■ EXERCISE TASK ■
Retype the data word for word, starting from the very first line and ending after the line that contains "(516, 172).". Include both the first line and that final line.

--- Start of RECORDS FOR THIS EXERCISE ---

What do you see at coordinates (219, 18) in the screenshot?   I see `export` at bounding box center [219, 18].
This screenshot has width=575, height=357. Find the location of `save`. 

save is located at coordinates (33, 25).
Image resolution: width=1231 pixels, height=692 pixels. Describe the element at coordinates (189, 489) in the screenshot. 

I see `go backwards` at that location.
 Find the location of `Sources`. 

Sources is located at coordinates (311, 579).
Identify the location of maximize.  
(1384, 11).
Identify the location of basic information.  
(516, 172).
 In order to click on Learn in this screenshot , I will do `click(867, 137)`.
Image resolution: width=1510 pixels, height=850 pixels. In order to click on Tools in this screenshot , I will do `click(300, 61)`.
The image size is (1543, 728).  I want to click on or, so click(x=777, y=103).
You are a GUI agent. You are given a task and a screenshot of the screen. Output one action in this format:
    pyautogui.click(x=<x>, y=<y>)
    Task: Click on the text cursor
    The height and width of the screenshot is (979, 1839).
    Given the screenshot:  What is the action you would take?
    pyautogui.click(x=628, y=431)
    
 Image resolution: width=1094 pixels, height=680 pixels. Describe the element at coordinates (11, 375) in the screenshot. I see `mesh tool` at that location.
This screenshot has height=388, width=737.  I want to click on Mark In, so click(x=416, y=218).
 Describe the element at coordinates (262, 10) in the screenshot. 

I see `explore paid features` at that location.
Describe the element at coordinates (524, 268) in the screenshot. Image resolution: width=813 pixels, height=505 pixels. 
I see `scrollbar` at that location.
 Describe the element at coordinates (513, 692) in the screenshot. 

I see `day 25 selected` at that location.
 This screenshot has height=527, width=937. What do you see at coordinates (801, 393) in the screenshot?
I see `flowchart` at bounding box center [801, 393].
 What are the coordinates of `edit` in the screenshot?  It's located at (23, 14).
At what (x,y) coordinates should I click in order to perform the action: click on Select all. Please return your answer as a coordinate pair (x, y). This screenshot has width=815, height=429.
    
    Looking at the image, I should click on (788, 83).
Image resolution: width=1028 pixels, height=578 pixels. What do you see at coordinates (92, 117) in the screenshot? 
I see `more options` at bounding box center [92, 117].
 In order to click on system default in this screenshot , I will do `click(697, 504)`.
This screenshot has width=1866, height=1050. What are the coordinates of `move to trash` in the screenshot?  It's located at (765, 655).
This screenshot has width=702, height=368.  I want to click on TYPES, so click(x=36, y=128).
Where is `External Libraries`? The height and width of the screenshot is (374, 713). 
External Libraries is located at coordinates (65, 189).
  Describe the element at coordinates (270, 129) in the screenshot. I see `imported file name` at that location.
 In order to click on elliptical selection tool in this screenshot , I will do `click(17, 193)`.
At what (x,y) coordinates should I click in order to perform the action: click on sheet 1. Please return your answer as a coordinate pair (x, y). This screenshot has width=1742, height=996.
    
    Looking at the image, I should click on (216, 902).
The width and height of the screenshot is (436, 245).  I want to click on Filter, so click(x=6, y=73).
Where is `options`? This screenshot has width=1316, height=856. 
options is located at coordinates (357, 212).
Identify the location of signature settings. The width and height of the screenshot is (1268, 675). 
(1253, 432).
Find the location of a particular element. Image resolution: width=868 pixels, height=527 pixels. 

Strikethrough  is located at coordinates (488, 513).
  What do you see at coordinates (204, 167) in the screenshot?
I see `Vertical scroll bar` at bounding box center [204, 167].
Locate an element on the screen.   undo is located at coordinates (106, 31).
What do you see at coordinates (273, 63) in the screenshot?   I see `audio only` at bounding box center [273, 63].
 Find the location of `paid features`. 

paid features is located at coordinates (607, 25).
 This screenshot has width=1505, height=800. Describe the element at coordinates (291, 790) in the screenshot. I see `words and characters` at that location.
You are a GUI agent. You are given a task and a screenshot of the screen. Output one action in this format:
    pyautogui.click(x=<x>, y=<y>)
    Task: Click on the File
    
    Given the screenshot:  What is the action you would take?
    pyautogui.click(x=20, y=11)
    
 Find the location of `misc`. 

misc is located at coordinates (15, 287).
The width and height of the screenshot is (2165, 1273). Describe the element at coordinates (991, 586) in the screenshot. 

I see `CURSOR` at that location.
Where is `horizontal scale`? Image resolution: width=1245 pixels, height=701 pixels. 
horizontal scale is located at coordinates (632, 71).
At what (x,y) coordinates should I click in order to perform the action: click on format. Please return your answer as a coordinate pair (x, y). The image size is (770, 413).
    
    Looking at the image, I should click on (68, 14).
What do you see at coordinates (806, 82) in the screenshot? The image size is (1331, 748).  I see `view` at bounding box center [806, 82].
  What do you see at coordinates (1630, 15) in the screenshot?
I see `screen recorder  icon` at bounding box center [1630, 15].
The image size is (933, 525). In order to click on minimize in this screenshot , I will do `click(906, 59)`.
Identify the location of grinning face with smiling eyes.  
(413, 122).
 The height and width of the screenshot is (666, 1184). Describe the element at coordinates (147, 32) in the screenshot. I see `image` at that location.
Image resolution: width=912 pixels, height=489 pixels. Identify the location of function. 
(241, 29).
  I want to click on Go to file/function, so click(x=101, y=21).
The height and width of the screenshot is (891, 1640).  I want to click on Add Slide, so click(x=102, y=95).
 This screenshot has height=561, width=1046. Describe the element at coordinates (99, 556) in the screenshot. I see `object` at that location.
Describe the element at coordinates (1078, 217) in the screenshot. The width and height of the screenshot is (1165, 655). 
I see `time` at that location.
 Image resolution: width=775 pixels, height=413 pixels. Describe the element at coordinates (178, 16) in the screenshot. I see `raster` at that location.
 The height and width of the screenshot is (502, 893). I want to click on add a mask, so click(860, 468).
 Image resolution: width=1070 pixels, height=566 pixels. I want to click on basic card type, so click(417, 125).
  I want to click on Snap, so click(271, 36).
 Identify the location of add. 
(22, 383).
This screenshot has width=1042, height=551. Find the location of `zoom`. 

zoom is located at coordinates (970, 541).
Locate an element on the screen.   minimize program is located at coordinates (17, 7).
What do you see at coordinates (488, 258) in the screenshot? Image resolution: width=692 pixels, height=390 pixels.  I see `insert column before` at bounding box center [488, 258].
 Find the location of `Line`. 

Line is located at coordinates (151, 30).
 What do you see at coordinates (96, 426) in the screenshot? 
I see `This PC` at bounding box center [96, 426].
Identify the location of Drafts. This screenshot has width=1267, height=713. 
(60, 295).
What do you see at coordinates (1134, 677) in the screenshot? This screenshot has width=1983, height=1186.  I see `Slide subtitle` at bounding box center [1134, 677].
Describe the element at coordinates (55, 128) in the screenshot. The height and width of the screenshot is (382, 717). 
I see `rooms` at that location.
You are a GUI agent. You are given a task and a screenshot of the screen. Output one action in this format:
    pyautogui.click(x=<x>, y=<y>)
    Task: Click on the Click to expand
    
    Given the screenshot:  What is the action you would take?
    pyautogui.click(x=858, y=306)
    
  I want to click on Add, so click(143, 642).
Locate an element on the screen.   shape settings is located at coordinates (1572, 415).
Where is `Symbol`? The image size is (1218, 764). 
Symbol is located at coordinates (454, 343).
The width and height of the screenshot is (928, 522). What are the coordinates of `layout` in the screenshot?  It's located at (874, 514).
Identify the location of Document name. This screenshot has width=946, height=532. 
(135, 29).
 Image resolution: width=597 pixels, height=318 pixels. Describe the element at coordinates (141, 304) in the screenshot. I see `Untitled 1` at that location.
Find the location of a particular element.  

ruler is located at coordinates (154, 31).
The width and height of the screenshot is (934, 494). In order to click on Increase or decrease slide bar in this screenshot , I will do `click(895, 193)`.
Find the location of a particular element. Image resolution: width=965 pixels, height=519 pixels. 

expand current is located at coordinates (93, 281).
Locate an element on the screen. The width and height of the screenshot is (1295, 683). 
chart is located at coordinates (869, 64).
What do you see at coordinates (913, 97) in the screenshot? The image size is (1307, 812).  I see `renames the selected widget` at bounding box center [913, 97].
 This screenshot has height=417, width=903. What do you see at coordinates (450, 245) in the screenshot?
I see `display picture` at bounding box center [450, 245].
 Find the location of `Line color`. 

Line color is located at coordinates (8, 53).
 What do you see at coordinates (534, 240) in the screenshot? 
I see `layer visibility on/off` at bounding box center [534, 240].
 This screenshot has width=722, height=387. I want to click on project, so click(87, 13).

--- End of RECORDS FOR THIS EXERCISE ---

■ FULL SOLUTION ■
What do you see at coordinates (219, 18) in the screenshot?   I see `export` at bounding box center [219, 18].
This screenshot has width=575, height=357. Find the location of `save`. 

save is located at coordinates (33, 25).
Image resolution: width=1231 pixels, height=692 pixels. Describe the element at coordinates (189, 489) in the screenshot. 

I see `go backwards` at that location.
 Find the location of `Sources`. 

Sources is located at coordinates (311, 579).
Identify the location of maximize.  
(1384, 11).
Identify the location of basic information.  
(516, 172).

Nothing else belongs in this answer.